RAID 1 will be limited to the storage capacity of the main mirrored drive. As the array is meant to maintain duplicates for redundancy and security reasons, all drives would need to be increased in capacity to increase the array capacity.

RAID 5 takes all but one of the drives in the RAID set and creates a single consistent logical drive. That means if you have the minimum setup of three drives, two-thirds of the total capacity is the RAID data storage capacity.

Frequently Asked Questions

Which RAID is better: RAID 1 or RAID 5?

RAID levels are not made to co-relate with a metric like better. RAID 1 and RAID 5 serve entirely separate functions for different data storage applications with few similarities. While they are both RAID level arrays, they have massive differences in how they function.
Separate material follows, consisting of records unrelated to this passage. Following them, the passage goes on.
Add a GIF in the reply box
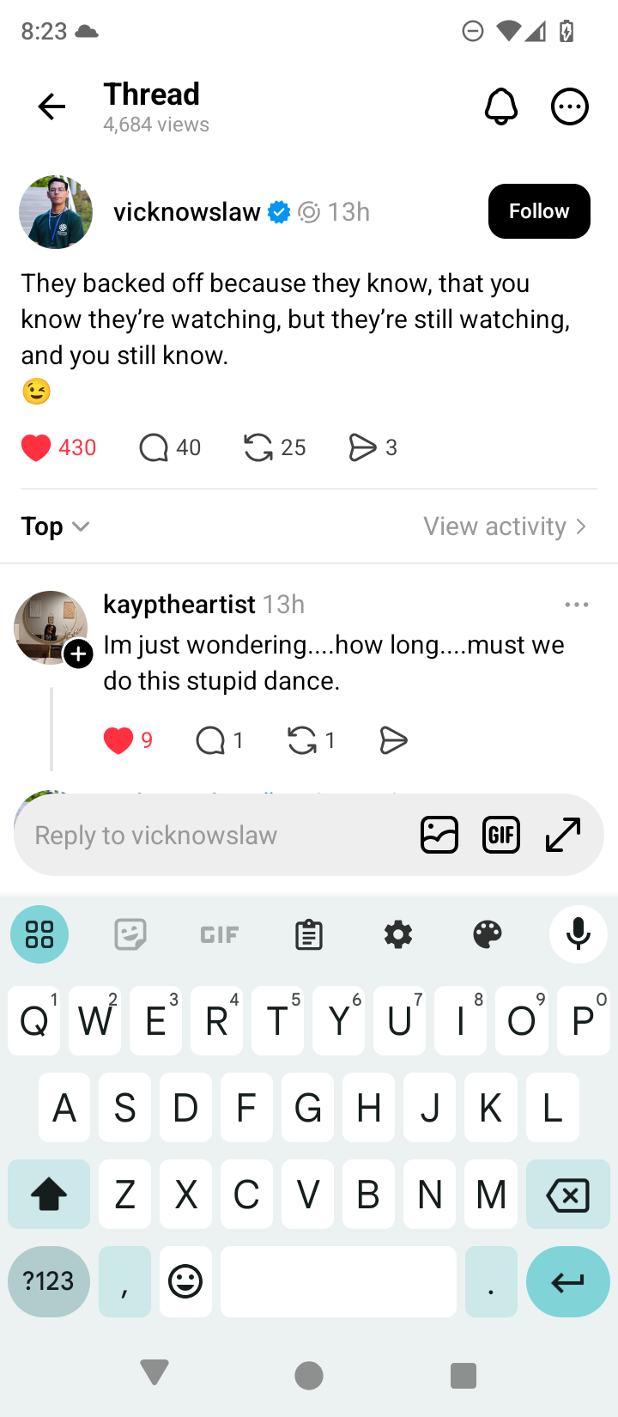tap(501, 835)
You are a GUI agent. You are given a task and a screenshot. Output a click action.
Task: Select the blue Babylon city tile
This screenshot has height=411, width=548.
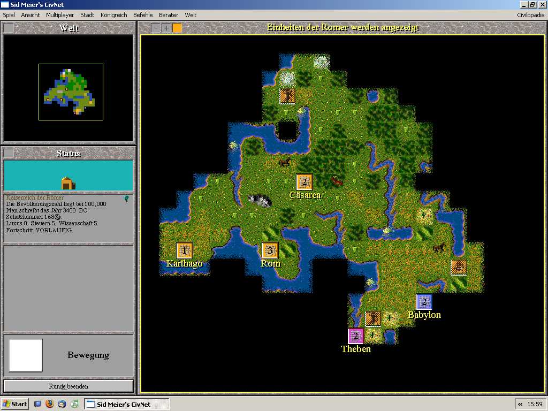click(x=424, y=302)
RAID 1 is a disk mirroring setup that copies the information of the main drive in real-time to one or more drives in the RAID set. RAID 5 distributes information in blocks across the RAID set with distributed parity information.

One serves the purpose of creating backups and increasing access to datasets on the RAID drives. The other is meant to increase read/write speed using multiple drives in a RAID array as one logical drive.
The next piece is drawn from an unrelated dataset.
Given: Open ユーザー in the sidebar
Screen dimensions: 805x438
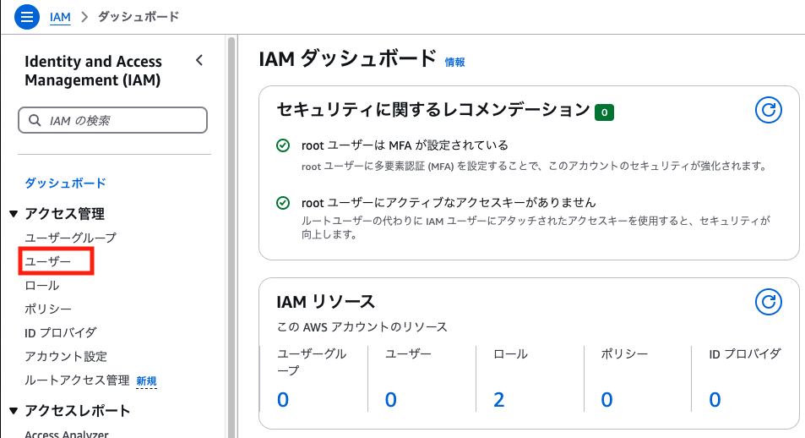Looking at the screenshot, I should [x=48, y=261].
Why is RAID 5 not recommended?

RAID 5 is the most difficult RAID level to rebuild should a drive fail. Rebuilding requires reading all data from all disks on the RAID set. Apart from the issue of the lost data from a failed drive, reading every drive on a RAID set at the same time can increase the chance of another drive failure. If the RAID set has less than three drives after a drive failure, the array is lost. While RAID 5 has many similarities to RAID 6, many have weighed the pros and cons to determine that RAID 6 has a better overall performance.

Which is faster RAID 1 or 5?

For individual processes that require a single user to write a lot of data quickly, RAID 5 is the better choice, but not the best. For keeping backups, RAID 1 is the only option. In terms of overall performance, RAID 5 is better for applications that do not require disk mirroring data storage.

Which RAID is best for read performance?

RAID 10 is the best RAID array for reading and writing performance. Between RAID 1 and RAID 5, RAID 5 performs faster than RAID 1 as the type of process is different. RAID 1 requires the drives to remain constantly active as it mirrors the operations in real-time. RAID 5 separates its drive use as it moves between striped blocks of data. While RAID 5 typically moves across more drives at once than RAID 1, it does so in a more direct fashion.

Which RAID is cheaper: RAID 1 or RAID 5?

In terms of the cash price, both RAID setups can be performed on any RAID array meaning the currency cost to either setup is similar if not the same. In terms of computer resources, RAID 5 is less work-intensive on your drives as it moves between the drives in the RAID set. RAID 1 requires that the main drive and mirrored drives remain active consistently.

If you’re wondering about how many drives you’ll need to maintain, RAID 1 can cost more than RAID 5 as every drive will need to be the same size to mirror properly. However, you can use the same amount of drives on either setup incurring the same cost. Among the pros and cons of RAID sets, the versatility of how you can set one up is top-notch.

What does RAID stand for?

RAID is an acronym for redundant array of inexpensive/independent disks”. It’s a short-hand way of saying multiple hard drives are being used together.